Governance combines technical stewardship with namespace policies administered by organizations that allocate prefixes, set resolution policies, and manage dispute mechanisms. Stakeholders include standards bodies and community consortia such as the International DOI Foundation, national research infrastructures, and university libraries. Administrative models range from delegated prefix registrars to institutional administrators who follow procedures akin to practices in Internet Assigned Numbers Authority and regional Internet registries for maintaining operational continuity and compliance with service-level expectations.

Applications and Use Cases

Use cases span scholarly publishing, research data management, cultural heritage preservation, and government digital archiving. Publishers use persistent identifiers to support citation tracking and linking across platforms like CrossRef and ORCID; data repositories use the system to register datasets with services including Zenodo, Figshare, and subject-specific archives such as GenBank and PANGAEA. Libraries and museums employ identifiers in cataloging and digital exhibits alongside systems like OCLC and Digital Public Library of America. Long-term preservation workflows integrate handles with preservation systems such as LOCKSS and Portico.

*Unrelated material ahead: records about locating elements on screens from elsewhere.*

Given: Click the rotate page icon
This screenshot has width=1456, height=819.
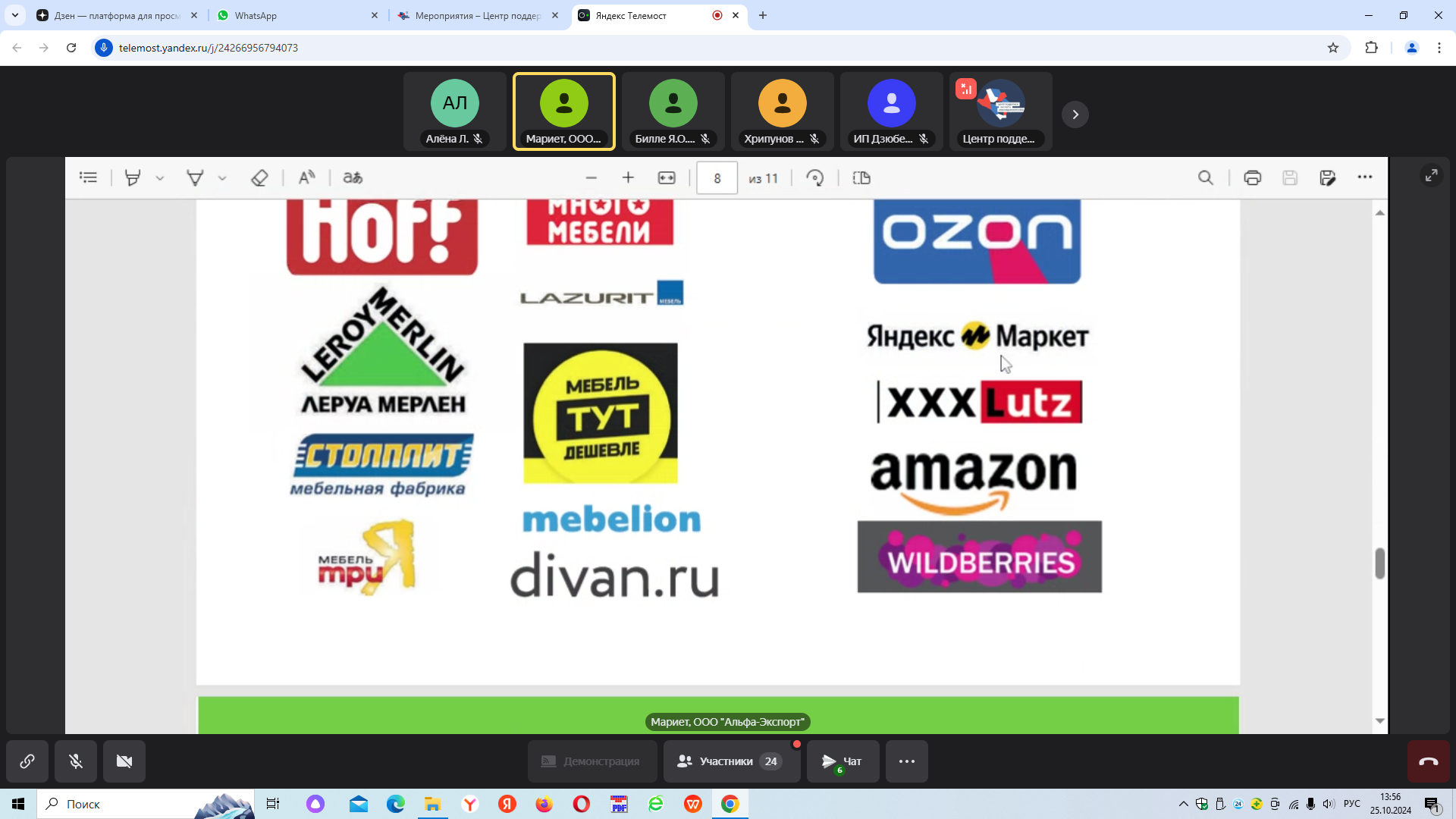Looking at the screenshot, I should [815, 177].
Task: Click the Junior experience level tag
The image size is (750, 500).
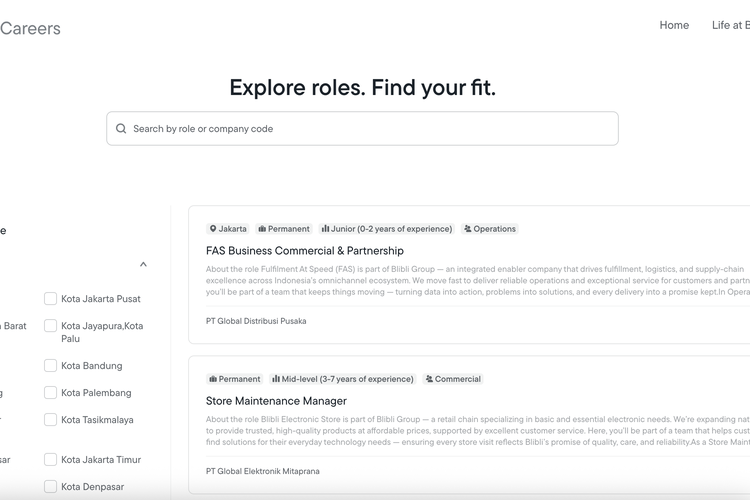Action: point(386,229)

Security and Privacy Considerations

Security relies on authenticated administrative operations, cryptographic signatures, and transport encryption to protect delegation and update procedures. Threat models address namespace hijacking, man-in-the-middle attacks, and unauthorized metadata modification; mitigations include multi-party administration, certificate management similar to X.509 practices, and monitoring akin to approaches used by CERT teams. Privacy considerations arise when identifier metadata contains personally identifiable information referenced in contexts regulated by laws like General Data Protection Regulation and institutional policies; operators implement access controls and metadata minimization consistent with archival and legal frameworks.